**Check your understanding:**
A. Answer these questions about the excerpt on insulation confining shields:
(i) According to the first stated object, what does not have to be in place before the insulation is applied?
(ii) According to the second stated object, where does the insulation adhere after it migrates through the shield?
(iii) What purpose does the second stated object give for that adhesion?
B. Pick up the excerpt on insulation confining shields after its final sentence and continue it.

Segment Start: Extract provided

It is yet another object of the present invention to provide a method for
using an insulation confining shield in accordance with the above for
applying insulation material dispensed as a curable liquid having a
blowing agent or an insulation material with a curable adhesive to an
unfinished wall or ceiling without having to have a backing panel or other
structure in place prior to the insulation application.
It is still another object of the present invention to provide a method for
using an insulation confining shield in accordance with the above for
applying insulation material dispensed as a curable liquid material having
a blowing agent or an insulation material with a curable adhesive to an
unfinished wall or ceiling where the insulation migrates through the
shield to adhere to an area outside of the shield on the structural
framing members to reduce thermal losses attributable to heat transfer
through the structural framing material.

Segment End: Extract provided
Segment Start: Extracted information

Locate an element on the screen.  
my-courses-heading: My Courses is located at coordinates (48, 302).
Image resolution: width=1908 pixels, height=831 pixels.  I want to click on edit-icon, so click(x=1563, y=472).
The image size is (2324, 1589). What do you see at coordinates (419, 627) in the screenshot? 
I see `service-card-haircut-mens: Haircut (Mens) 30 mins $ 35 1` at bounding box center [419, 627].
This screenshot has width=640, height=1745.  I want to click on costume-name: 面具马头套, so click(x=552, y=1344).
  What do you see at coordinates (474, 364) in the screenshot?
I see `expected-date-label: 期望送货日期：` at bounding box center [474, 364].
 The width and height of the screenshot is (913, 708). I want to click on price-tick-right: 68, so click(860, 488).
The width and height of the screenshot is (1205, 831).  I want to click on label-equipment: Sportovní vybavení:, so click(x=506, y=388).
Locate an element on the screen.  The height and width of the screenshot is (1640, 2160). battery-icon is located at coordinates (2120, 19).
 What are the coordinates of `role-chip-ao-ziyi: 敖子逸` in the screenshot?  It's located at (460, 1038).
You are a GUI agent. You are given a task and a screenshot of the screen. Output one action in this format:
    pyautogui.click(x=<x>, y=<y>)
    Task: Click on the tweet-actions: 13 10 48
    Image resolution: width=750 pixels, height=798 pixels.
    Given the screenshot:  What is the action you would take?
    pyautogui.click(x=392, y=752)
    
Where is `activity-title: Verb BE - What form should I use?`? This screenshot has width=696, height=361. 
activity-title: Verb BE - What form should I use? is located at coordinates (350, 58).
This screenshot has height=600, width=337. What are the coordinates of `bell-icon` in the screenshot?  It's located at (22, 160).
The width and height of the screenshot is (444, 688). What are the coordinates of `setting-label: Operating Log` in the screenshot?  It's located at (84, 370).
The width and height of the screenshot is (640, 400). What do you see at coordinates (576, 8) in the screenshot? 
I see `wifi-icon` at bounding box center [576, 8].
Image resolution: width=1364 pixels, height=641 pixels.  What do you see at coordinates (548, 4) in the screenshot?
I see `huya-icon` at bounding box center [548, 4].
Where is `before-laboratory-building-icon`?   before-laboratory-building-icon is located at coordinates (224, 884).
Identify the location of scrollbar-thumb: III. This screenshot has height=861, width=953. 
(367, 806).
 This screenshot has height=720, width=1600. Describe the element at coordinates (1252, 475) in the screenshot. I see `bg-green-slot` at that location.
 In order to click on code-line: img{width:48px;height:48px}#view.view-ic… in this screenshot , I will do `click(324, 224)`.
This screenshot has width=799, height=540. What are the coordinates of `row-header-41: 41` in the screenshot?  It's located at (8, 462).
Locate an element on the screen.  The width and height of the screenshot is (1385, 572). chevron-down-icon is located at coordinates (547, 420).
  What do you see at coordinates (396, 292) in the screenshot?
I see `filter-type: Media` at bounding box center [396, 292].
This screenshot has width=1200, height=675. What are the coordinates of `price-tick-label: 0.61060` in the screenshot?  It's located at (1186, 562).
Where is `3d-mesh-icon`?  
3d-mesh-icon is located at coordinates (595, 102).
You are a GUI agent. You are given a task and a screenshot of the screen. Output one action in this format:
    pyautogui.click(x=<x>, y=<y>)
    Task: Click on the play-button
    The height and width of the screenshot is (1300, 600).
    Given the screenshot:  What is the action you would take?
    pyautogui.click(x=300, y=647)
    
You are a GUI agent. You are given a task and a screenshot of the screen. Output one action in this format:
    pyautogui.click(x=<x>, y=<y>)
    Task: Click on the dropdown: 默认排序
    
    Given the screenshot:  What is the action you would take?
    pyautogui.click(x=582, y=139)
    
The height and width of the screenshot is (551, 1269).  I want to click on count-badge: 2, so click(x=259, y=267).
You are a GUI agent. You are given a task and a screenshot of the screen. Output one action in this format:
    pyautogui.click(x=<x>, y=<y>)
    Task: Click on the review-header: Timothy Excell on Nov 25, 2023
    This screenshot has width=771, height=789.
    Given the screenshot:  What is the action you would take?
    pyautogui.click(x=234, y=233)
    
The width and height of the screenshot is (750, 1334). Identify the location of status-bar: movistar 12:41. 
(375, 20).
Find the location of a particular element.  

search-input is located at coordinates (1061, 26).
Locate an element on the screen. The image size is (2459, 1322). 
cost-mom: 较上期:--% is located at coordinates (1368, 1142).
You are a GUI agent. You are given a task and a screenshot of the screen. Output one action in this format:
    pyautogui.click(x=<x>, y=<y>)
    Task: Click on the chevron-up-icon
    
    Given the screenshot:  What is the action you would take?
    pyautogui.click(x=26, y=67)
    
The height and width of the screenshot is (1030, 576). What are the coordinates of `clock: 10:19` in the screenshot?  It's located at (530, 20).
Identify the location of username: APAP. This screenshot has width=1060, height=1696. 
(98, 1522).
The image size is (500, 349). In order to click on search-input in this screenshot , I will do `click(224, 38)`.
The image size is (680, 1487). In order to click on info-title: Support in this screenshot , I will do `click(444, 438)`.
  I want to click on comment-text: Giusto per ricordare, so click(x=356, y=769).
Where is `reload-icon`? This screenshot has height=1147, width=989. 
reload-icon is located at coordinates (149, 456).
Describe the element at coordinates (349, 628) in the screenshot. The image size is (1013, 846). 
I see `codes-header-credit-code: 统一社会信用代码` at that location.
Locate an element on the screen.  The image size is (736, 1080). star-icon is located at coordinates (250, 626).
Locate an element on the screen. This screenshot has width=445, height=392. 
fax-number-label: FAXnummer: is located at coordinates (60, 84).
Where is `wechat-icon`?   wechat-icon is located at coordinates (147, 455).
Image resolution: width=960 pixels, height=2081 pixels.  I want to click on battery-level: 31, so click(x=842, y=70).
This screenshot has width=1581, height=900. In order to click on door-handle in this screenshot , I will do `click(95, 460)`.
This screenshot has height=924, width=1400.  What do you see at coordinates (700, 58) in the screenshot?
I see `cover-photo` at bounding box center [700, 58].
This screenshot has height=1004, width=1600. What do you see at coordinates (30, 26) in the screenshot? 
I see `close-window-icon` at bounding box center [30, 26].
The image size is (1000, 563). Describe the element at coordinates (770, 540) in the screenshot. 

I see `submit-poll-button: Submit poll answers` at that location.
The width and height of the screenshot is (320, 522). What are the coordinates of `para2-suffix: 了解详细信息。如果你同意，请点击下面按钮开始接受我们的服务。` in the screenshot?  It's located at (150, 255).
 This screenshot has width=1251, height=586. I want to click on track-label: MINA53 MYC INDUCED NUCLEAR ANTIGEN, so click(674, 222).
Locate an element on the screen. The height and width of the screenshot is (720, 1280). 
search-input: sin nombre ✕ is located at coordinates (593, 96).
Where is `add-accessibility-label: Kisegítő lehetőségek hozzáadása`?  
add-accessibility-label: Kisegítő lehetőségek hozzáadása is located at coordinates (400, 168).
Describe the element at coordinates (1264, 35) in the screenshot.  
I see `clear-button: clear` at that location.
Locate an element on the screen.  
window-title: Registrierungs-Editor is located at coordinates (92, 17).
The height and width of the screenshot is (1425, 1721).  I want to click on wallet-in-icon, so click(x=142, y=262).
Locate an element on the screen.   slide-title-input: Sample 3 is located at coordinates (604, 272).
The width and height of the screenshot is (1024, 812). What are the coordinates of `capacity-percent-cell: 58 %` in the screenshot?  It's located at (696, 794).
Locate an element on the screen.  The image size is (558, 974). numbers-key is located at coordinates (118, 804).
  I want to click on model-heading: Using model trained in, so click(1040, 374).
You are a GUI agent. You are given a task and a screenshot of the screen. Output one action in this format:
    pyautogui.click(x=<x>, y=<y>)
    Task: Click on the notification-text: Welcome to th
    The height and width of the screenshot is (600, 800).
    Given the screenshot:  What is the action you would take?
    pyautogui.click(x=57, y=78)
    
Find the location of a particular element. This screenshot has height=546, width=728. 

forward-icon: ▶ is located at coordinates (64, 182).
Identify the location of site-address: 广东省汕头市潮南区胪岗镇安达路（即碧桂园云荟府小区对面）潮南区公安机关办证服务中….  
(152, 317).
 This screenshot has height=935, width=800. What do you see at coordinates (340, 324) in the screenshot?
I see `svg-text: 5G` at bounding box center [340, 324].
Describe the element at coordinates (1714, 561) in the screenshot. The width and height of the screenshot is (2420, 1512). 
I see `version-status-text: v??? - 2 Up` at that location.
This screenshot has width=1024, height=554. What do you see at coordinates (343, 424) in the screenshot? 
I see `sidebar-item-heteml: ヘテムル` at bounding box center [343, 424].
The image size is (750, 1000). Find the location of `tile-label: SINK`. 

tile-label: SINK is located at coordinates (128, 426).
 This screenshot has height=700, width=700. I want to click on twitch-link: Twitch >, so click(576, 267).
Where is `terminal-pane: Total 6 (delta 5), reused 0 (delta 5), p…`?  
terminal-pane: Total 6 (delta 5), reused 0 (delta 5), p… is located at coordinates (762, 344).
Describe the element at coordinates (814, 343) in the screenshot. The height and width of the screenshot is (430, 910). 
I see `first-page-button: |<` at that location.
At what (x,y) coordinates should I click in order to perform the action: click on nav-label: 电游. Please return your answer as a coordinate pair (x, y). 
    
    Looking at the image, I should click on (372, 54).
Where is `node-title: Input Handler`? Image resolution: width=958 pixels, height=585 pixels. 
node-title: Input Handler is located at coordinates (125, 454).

Segment End: Extracted information

**Answers:**
A.
(i) A backing panel or other structure.
(ii) To an area outside of the shield on the structural framing members.
(iii) To reduce thermal losses attributable to heat transfer through the structural framing material.

B.
In another embodiment of the invention, the shield is placed between the
seal plate and the flooring in the area adjacent to the rim board of the
building. The shield is sized so that it fits between the floor joists of
the building. The shield defines a closed area which is filled with
insulation to insulate the rim board of the building.
In accordance with the above objects and additional objects that will
become apparent hereinafter, the present invention provides an insulation
confining shield mountable between elongated structural framing members in
an unfinished wall or ceiling for receiving insulation dispensed as
curable liquid having a blowing agent or an insulation material with a
curable adhesive, comprising: a sheet of elongated semi-rigid or rigid
material having a center web section and a pair of opposed flanges
extending substantially perpendicular from the center web section defining
an insulation confining volume, the web section and the flanges being
constructed and arranged to fit between the structural framing members in
the wall or ceiling to retain insulation when applied against the web
section and the flanges.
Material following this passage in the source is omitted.